**WHAT TO DO**
1) Answer these from the text on Italian writers of the 1840s:
(a) Who established the Archivio storico italiano, and in which city?
(b) Which work by Gioberti served as the manifesto of Neo-Guelphism?
(c) What did Giusti and Guerrazzi call themselves?
2) Write the next part of the text on Italian writers of the 1840s, starting after its final sentence.

**SUPPLIED TEXT**
▶

But after 1840, even history returned to its spirit of learned research, from the manner of Botta and Colletta, as is shown in such works as the Archivio storico italiano, established at Florence by Giovan Pietro Vieusseux (a continuation of his Antologia, which was suppressed in 1833 owing to the action of the Austrian government), the History of Italy in the Middle Ages by Carlo Troya, a remarkable treatise by Manzoni himself (On Some Points of Lombard History in Italy), and the fine history of the Sicilian Vespers by Michele Amari.

The literary movement that preceded and was contemporary with the political revolution of 1848 may be said to be represented by four writers: Giuseppe Giusti (1809–1850), Francesco Domenico Guerrazzi (1804–1873), Vincenzo Gioberti (1801–1852) and Cesare Balbo (1789–1853). Giusti wrote epigrammatic satires in popular language. Guerrazzi had a great reputation and great influence, but his historical novels, though avidly read before 1848, were soon forgotten. Gioberti was a powerful polemical writer; his Moral and civil Primacy of Italians will last as an important document of the times, manifesto of Neo-Guelphism which recalling the medieval Guelphs outlined the goal of a national federation of the various Italian states, of which Catholic universalism would be the religion that defined Italian identity, since «Italy is the most cosmopolitan of nations». Like Gioberti in his early years, Balbo was zealous for a civil papacy and a federation of Italian states, but presided over by the House of Savoy; his Summary of the History of Italy is an excellent example.

By contrast, Giusti and Guerrazzi called themselves neo-Ghibellines, personified also by Pepe, Cattaneo, Ferrari, Sismondi, La Farina, and the playwright Giovanni Battista Niccolini (1782–1861).

◀

**EXTRACTED ENTRIES**
▶

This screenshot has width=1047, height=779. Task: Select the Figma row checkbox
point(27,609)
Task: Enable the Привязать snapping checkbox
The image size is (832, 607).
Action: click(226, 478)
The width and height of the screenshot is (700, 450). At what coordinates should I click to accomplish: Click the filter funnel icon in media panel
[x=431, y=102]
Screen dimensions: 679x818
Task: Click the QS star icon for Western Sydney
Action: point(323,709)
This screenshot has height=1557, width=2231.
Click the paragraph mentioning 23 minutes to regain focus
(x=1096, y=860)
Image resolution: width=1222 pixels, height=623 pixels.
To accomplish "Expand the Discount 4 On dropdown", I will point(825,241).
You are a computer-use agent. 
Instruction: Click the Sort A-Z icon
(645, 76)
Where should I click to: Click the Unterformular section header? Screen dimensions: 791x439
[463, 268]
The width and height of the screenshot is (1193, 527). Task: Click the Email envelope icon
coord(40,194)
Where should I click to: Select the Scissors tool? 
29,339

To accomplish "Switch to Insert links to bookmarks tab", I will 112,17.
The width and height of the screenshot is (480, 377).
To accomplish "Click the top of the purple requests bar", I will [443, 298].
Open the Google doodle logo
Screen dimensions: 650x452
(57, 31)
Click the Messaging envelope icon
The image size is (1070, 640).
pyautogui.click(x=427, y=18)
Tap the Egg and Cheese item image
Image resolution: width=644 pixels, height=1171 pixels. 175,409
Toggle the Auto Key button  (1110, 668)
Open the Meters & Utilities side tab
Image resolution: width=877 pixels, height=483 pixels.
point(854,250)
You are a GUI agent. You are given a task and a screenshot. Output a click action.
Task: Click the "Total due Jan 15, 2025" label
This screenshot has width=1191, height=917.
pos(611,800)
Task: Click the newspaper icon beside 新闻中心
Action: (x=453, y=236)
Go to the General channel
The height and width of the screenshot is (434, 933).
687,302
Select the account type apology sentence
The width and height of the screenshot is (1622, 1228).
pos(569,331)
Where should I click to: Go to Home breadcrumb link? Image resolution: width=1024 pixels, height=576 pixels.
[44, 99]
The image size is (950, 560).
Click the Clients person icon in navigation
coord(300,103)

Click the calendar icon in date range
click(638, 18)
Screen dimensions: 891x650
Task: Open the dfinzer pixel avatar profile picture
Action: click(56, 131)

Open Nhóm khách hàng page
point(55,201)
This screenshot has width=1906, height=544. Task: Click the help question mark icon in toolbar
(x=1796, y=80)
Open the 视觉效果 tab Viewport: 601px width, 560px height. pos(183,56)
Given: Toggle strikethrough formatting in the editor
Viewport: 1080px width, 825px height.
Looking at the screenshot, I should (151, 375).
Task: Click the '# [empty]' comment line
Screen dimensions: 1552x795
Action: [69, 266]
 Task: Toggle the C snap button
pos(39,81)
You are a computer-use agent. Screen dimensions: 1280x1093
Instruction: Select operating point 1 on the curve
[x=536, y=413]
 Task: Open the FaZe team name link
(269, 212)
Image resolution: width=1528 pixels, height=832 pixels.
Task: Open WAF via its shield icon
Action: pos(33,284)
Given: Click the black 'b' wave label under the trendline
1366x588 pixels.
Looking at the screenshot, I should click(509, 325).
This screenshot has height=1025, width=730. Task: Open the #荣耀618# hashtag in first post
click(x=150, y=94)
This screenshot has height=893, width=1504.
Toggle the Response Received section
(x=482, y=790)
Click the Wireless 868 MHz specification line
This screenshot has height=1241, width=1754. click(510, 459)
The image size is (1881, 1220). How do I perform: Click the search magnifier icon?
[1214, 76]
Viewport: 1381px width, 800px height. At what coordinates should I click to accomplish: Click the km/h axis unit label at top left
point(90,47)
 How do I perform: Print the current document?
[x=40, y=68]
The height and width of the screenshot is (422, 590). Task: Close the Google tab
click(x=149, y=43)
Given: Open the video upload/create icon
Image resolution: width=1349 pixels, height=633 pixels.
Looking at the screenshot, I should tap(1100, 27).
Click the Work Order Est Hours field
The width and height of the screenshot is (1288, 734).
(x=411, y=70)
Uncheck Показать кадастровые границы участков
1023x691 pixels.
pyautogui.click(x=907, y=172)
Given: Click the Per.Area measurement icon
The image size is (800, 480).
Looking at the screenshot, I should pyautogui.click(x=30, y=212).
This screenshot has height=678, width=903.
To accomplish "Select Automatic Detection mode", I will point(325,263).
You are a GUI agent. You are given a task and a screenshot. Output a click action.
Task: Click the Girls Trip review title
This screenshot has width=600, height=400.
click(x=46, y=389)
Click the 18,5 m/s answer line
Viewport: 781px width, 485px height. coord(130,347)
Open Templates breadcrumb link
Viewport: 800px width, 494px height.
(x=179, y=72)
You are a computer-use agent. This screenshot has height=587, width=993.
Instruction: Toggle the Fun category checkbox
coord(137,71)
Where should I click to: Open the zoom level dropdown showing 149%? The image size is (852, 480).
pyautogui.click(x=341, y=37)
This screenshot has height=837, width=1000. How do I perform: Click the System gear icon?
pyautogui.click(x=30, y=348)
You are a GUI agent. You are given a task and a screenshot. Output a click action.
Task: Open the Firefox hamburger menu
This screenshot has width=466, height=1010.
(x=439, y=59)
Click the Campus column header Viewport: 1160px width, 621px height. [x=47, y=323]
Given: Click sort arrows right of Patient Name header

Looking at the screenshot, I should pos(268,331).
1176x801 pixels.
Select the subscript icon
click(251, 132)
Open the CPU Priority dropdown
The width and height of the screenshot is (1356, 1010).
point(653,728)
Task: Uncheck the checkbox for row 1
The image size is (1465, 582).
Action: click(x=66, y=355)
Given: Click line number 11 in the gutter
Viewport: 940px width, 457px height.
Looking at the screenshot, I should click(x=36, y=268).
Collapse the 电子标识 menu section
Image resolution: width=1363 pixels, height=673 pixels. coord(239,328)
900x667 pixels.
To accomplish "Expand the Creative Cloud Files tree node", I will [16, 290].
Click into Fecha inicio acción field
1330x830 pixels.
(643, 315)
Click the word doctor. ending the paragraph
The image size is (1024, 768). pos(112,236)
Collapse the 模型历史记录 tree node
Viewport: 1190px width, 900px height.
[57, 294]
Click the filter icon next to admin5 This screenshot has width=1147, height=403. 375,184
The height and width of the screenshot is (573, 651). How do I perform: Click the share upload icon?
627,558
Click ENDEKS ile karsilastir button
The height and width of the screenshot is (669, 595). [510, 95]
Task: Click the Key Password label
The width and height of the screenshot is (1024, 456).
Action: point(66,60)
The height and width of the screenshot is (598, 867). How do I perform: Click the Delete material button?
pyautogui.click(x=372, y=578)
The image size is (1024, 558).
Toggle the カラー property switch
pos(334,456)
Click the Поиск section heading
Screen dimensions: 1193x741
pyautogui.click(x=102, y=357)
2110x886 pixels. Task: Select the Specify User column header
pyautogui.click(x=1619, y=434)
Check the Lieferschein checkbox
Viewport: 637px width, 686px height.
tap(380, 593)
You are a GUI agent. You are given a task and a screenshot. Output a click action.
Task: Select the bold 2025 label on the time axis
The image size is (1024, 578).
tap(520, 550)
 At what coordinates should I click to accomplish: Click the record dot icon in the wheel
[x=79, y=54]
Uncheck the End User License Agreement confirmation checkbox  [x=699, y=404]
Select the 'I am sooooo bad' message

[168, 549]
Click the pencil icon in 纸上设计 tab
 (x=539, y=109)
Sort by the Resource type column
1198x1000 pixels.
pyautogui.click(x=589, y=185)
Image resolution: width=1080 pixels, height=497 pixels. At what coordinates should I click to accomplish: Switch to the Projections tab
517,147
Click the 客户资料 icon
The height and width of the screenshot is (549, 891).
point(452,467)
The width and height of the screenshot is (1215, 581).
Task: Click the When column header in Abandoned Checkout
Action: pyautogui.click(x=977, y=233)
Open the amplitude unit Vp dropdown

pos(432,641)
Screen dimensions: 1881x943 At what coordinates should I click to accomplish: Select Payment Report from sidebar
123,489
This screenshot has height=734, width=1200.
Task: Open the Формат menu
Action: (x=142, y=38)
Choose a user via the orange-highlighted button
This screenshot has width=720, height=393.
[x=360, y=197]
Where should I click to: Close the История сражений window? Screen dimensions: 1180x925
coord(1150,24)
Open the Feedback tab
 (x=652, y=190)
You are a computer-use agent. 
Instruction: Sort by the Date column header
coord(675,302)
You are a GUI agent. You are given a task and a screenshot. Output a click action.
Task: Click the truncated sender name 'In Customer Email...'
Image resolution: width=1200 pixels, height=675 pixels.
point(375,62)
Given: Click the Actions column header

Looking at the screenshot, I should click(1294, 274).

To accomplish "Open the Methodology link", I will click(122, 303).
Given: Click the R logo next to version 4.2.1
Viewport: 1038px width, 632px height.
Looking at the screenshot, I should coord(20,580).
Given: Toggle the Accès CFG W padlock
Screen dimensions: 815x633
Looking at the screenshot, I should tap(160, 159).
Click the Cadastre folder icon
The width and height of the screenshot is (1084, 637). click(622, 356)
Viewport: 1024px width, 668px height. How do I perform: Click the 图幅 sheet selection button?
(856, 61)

◀

**TASK-BY-TASK RESULTS**
1)
(a) Giovan Pietro Vieusseux, in Florence.
(b) His Moral and civil Primacy of Italians.
(c) Neo-Ghibellines.

2)
Patriotic literature was still expressed in the novel Confessions of an Italian by Ippolito Nievo (1831–1861), about the exploits of Giuseppe Garibaldi's Thousand.
Late Romanticism was represented, among others, by Francesco Dall'Ongaro, Giovanni Prati, Aleardo Aleardi.

==Philosophical spiritualism and historicism==
In philosophy, Italian Romanticism saw the development of various currents pervaded by a spiritualism contiguous to that which in France had found its first theoretician in Victor Cousin. In Italy too, particular attention was paid to the religious, moral and transcendent dimension, always linked to patriotic themes and the valorization of national identity, in opposition to the Enlightenment materialism.

Joseph De Maistre (1753–1821), a French-speaking Savoyard thinker who had a significant influence on Italian conservative catholic thought, had already defended authority, tradition and the Catholic religion as the foundations of society, opposing French revolutionary ideas. A key figure of the Counter-Enlightenment, he advocated a radical pessimism about human nature, tempered by a providential view of history, and developed a political theology based on the "throne and altar" duality, that is, on the divine right of kings.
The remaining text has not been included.